The Northern California chapter of the Society for Professional Journalists has given out their annual James Madison Award in the Advocacy category to the legal team that filed a class action suit against the Oakland Police Department over thousands of backed-up public records requests. Journalists Scott Morris, Brian Krans and Sarah Belle Lin, and Oakland Privacy filed the suit on behalf of all requesters and the legal team secured a settlement that required the processing of all requests, including some backed up for almost a decade or more, within the next two years.

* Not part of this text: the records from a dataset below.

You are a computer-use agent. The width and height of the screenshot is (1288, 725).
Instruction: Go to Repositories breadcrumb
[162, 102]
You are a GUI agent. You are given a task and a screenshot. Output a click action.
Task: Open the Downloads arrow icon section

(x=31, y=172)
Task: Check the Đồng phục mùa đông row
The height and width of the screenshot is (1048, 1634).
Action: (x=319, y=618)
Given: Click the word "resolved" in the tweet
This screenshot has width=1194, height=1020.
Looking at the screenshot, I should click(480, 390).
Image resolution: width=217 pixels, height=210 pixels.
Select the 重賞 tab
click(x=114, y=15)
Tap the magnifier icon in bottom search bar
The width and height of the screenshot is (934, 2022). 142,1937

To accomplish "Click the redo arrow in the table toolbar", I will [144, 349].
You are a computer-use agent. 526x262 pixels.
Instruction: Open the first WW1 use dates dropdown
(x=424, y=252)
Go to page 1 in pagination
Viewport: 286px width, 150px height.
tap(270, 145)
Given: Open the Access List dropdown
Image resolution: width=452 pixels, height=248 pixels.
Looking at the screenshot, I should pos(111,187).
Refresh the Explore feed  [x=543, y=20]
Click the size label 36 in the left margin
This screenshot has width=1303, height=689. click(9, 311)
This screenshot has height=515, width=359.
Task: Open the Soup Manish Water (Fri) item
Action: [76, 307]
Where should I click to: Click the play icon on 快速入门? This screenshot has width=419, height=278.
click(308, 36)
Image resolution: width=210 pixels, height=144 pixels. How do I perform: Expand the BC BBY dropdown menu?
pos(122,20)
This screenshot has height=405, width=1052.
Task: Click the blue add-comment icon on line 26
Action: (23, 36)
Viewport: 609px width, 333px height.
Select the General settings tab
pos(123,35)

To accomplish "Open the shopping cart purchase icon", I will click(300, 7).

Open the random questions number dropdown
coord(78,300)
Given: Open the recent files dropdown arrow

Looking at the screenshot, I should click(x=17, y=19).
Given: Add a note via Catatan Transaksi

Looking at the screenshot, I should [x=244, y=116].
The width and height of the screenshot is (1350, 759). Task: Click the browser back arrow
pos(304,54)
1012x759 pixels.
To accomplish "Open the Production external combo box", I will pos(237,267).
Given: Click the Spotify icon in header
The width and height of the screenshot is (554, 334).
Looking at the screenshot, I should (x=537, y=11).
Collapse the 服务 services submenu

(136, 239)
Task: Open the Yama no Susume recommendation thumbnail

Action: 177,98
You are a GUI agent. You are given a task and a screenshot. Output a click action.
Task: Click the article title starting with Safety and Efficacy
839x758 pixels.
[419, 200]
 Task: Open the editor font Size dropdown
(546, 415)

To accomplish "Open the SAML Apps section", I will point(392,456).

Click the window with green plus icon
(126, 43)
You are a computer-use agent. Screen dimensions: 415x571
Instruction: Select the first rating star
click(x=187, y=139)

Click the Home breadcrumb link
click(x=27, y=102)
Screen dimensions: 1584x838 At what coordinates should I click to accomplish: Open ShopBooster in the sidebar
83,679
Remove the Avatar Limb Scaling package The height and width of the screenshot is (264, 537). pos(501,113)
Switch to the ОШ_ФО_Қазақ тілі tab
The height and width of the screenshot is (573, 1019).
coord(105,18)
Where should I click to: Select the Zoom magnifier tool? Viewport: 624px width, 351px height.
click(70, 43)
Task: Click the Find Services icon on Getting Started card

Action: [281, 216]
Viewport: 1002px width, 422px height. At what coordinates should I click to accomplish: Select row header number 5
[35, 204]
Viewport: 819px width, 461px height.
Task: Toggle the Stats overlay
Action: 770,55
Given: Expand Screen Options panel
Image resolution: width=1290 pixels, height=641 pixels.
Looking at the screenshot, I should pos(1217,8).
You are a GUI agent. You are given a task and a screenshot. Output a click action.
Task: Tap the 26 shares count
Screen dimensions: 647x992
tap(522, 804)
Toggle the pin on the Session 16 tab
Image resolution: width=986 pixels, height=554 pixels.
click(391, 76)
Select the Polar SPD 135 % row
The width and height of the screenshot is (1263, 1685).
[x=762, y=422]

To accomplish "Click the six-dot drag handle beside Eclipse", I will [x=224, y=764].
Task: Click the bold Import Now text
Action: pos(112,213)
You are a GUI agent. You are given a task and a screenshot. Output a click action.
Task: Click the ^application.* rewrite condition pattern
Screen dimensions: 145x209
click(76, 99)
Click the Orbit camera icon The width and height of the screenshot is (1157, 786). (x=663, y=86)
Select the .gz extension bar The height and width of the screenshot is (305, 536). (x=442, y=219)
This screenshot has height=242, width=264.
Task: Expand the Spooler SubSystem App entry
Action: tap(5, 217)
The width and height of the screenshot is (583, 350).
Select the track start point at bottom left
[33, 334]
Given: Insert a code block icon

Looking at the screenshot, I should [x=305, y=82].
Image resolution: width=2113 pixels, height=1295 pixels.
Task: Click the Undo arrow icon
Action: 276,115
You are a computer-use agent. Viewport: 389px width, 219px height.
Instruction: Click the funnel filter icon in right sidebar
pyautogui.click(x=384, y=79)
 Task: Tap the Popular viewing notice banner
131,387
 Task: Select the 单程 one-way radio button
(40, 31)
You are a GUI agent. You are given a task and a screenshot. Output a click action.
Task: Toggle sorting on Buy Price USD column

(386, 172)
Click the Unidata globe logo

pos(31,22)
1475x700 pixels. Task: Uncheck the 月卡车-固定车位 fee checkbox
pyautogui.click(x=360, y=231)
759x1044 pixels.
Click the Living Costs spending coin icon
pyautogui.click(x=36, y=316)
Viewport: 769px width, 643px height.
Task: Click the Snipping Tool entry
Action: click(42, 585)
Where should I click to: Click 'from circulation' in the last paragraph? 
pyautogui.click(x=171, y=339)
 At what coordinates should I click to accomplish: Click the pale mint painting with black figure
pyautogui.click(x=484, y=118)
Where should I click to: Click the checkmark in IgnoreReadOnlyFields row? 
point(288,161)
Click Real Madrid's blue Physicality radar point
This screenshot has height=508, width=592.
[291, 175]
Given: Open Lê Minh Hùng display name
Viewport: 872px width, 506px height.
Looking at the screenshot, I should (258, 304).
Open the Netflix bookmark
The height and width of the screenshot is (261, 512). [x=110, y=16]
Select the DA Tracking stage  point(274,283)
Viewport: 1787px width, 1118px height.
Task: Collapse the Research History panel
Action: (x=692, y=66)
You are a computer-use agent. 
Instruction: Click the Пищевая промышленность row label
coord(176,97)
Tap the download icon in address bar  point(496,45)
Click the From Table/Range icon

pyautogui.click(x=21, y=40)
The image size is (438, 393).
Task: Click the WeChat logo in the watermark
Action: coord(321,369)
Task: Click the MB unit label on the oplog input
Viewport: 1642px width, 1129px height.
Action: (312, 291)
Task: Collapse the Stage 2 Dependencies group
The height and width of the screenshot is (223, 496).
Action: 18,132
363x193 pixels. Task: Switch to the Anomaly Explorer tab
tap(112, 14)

SPJ’s Award committee stated: Representing journalists facing burdensome wait times for public records, this legal team compelled the Oakland Police Department to reform their public records process to reduce delays and make records promptly available. On behalf of journalists Scott Morris, Sarah Belle Lin, and Brian Krans – plus citizens’ coalition Oakland Privacy and its director of research, Michael Katz-Lacabe – the team successfully sued OPD in a class action lawsuit, forcing the department to clear its backlog of public records requests and ensure timely responses going forward. The coalition’s persistence has had immediately tangible results: since the lawsuit was filed in 2020, OPD has cleared over 4,000 outstanding records requests.
Last year, Oakland Privacy’s lawsuit against the City of Vallejo after the secret acquisition of a cell site simulator won the Madison Award in the citizen activism category.